The col in London
London Waterloo is where west meets east for train travellers. For more than two hours my morning train had wound mazily through the chalk of southern England, from Frome to Westbury, then switching direction to go via Warminster down the Wylye valley to Salisbury, then switching direction again to head north-east to Andover, Basingstoke, Woking and various other sleepier places that conveyed no meaning to me. Then Clapham Junction and finally Waterloo. And then, by a kind of miracle, you can skip London altogether, with just a latte and croissant from a stall, a five-minute stroll through an elevated walkway, and a glimpse of the dome of St Paul's dwarfed by today's monuments to science and capitalism, and suddenly, like the moment when you finally reach a col in mountain country, here you are in Waterloo East and facing out on an entirely different horizon, among the trains to Hastings and Ashford and all points south east.

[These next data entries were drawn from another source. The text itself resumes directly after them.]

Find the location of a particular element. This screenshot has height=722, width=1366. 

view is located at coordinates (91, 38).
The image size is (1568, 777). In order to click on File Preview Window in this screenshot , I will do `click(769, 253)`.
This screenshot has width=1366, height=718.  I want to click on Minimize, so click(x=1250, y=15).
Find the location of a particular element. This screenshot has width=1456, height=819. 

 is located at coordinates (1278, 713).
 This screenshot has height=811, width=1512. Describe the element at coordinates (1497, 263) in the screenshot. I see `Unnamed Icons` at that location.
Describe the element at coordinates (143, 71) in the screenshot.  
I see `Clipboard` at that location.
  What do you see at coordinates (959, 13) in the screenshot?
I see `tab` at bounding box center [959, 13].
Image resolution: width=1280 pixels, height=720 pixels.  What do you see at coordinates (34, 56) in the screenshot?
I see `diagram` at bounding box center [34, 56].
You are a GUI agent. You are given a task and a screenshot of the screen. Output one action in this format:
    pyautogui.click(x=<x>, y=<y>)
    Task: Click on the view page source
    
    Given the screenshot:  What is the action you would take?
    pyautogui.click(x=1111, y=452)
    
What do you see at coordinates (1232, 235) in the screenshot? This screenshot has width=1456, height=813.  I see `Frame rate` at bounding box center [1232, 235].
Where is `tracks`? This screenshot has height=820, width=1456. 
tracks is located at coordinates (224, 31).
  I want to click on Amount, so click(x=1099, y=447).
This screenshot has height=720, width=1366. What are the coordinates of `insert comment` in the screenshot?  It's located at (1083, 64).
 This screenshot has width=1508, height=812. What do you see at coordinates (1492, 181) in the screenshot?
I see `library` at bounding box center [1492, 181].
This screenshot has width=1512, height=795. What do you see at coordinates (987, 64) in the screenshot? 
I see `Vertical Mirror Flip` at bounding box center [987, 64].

I had a few minutes to spare, but not enough to make my way outside to where I might grab a smoke, so instead I opened my guitar case and played "A Matter of Time" and "La Mer"*, for the most part inaudibly, due to the hissing and squealing of trains. And I thought once more about how paying £12 to get a strap button fitted to my classical guitar was the best purchase I've ever made, and the most stupidly belated.
* Songs by David Hidalgo/ Louie Pérez and Charles Trenet, respectively.